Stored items
=== Section Start ===

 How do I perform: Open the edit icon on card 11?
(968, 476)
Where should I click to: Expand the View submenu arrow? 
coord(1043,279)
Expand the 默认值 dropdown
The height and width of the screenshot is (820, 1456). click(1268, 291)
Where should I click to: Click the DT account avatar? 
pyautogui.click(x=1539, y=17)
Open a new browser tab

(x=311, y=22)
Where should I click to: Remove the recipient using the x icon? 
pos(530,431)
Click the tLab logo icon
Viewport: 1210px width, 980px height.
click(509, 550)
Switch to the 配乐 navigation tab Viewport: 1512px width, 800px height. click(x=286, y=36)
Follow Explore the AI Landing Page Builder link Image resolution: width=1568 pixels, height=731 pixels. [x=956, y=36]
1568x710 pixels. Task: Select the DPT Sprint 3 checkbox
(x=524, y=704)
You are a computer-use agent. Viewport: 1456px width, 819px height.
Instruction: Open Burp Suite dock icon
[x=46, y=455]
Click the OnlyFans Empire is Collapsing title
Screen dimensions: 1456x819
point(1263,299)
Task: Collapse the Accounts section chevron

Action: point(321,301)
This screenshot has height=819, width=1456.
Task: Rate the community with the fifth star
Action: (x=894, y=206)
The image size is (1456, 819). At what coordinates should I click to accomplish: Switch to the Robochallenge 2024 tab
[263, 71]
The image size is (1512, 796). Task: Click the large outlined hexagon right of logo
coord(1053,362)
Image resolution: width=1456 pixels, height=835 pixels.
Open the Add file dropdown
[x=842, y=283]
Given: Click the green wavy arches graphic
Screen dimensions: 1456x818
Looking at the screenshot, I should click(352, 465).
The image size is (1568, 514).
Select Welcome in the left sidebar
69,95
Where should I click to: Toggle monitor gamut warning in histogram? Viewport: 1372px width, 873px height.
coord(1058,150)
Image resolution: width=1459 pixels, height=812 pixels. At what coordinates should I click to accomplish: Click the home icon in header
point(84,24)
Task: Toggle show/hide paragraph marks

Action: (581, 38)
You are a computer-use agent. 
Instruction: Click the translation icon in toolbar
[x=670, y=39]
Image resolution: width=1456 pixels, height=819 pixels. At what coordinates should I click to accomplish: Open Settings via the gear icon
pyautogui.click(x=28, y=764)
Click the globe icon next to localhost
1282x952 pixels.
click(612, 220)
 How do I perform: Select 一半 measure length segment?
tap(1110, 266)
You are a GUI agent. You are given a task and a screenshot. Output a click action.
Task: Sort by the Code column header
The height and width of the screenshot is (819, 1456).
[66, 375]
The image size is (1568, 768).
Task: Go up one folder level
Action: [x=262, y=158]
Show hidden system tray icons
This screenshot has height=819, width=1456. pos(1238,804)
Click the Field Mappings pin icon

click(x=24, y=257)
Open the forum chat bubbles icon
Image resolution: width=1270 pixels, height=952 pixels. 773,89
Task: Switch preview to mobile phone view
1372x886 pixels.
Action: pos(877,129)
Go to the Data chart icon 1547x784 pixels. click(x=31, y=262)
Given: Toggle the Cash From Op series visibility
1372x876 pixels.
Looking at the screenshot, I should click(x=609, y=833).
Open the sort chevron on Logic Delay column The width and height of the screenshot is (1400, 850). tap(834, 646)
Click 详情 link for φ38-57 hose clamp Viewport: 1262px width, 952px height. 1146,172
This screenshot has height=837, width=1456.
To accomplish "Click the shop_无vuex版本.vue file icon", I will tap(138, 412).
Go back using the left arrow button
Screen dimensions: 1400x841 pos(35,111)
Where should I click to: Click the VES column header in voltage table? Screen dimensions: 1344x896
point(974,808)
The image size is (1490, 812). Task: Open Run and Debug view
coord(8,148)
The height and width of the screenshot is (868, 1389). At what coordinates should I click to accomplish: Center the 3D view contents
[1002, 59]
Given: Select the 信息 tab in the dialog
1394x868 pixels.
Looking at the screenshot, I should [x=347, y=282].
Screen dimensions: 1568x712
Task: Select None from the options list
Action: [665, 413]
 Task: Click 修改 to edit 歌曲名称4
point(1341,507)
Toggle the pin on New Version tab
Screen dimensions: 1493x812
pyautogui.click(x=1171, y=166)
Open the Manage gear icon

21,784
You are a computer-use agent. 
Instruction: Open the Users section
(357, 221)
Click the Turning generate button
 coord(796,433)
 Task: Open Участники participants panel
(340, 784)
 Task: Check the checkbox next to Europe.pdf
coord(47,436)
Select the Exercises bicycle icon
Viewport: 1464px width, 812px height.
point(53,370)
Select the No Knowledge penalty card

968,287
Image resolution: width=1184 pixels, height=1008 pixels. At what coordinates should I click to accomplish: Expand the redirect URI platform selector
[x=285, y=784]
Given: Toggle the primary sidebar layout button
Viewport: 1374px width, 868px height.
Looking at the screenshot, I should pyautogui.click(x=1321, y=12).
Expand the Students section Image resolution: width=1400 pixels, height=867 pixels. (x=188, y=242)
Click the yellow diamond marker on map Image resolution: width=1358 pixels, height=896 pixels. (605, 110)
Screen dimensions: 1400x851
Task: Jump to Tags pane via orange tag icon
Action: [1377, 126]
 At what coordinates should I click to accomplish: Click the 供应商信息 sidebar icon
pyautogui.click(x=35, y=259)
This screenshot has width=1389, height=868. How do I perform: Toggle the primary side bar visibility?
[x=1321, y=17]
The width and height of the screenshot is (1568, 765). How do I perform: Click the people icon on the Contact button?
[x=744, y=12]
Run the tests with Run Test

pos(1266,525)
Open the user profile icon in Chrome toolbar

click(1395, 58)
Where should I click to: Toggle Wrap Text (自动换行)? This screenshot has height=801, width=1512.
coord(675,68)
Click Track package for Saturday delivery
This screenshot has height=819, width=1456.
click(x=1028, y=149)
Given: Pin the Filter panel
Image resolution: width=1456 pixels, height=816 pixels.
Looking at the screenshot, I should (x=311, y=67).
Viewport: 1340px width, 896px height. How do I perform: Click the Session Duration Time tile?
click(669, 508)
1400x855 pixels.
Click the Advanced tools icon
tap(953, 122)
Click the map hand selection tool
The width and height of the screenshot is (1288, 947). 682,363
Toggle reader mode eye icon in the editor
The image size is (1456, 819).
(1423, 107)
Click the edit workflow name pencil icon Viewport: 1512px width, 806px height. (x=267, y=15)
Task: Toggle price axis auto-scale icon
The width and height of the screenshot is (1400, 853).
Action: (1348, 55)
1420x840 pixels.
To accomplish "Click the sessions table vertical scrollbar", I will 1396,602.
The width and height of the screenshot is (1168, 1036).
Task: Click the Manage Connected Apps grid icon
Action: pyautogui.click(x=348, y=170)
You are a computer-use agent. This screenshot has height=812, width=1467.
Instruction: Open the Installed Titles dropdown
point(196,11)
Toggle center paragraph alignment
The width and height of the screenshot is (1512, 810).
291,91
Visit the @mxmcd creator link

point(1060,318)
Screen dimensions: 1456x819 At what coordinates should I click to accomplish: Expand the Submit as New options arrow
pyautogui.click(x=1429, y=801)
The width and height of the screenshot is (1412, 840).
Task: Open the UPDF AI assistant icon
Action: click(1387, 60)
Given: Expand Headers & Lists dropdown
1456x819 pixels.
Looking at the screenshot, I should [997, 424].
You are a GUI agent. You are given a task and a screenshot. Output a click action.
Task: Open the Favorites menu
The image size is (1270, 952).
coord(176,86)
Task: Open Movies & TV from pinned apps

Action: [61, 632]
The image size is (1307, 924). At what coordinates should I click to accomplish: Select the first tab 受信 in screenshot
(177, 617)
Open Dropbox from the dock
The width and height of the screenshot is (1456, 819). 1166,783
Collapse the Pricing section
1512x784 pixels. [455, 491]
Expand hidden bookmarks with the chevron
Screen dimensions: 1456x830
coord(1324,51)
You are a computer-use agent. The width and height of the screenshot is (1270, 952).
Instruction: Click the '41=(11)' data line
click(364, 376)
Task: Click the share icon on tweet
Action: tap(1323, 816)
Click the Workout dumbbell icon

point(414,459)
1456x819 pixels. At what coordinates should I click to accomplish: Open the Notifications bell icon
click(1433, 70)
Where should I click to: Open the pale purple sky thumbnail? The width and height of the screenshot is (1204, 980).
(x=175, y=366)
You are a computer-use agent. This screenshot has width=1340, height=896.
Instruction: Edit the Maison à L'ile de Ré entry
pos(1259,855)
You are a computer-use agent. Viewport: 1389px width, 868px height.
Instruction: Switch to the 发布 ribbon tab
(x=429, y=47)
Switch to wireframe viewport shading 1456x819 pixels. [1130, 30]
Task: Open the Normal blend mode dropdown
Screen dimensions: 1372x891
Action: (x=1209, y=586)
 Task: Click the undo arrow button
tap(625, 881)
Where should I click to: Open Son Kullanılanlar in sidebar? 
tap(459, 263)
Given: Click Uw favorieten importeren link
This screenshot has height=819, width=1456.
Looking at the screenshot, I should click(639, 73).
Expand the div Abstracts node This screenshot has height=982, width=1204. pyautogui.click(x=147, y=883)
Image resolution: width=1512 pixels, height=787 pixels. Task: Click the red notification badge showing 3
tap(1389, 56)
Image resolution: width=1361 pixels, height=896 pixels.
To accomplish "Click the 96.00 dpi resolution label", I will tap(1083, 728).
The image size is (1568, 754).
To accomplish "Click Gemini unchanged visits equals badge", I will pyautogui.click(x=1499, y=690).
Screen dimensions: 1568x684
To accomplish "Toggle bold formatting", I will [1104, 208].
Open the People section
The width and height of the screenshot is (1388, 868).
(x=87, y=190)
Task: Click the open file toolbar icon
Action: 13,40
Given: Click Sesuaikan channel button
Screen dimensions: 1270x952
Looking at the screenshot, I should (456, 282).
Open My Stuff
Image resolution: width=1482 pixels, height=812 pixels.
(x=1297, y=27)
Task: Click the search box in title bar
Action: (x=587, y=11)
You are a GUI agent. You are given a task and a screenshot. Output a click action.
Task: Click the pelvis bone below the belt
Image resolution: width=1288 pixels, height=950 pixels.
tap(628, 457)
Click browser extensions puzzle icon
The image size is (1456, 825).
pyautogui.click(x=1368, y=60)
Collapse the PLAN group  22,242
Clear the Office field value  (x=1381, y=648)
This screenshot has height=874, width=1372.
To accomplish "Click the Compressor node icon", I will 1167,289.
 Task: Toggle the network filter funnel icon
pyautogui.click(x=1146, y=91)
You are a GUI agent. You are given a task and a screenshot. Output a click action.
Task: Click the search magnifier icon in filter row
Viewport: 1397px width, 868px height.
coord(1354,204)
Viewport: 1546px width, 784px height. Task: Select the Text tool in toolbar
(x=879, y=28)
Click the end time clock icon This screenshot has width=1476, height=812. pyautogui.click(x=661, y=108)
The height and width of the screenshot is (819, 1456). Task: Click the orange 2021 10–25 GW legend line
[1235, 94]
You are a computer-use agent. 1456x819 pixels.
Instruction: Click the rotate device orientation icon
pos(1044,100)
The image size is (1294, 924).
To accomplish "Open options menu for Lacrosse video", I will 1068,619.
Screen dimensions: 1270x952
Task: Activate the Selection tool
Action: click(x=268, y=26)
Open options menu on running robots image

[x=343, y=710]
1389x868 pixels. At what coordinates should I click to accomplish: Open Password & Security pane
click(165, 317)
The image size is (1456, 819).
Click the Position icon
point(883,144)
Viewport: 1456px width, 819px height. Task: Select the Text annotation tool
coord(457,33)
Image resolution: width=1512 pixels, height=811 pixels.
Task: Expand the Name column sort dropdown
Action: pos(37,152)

=== Section End ===

▶ [Exercise brief] One stretch of the lines above is wanted, from the line that contains "Image resolution: width=1456 pixels, height=835" through the line that contains "Task: Sort by the Code column header". Output it exactly.

▶ [Response to this exercise]
Image resolution: width=1456 pixels, height=835 pixels.
Open the Add file dropdown
[x=842, y=283]
Given: Click the green wavy arches graphic
Screen dimensions: 1456x818
Looking at the screenshot, I should click(352, 465).
The image size is (1568, 514).
Select Welcome in the left sidebar
69,95
Where should I click to: Toggle monitor gamut warning in histogram? Viewport: 1372px width, 873px height.
coord(1058,150)
Image resolution: width=1459 pixels, height=812 pixels. At what coordinates should I click to accomplish: Click the home icon in header
point(84,24)
Task: Toggle show/hide paragraph marks

Action: (581, 38)
You are a computer-use agent. 
Instruction: Click the translation icon in toolbar
[x=670, y=39]
Image resolution: width=1456 pixels, height=819 pixels. At what coordinates should I click to accomplish: Open Settings via the gear icon
pyautogui.click(x=28, y=764)
Click the globe icon next to localhost
1282x952 pixels.
click(612, 220)
 How do I perform: Select 一半 measure length segment?
tap(1110, 266)
You are a GUI agent. You are given a task and a screenshot. Output a click action.
Task: Sort by the Code column header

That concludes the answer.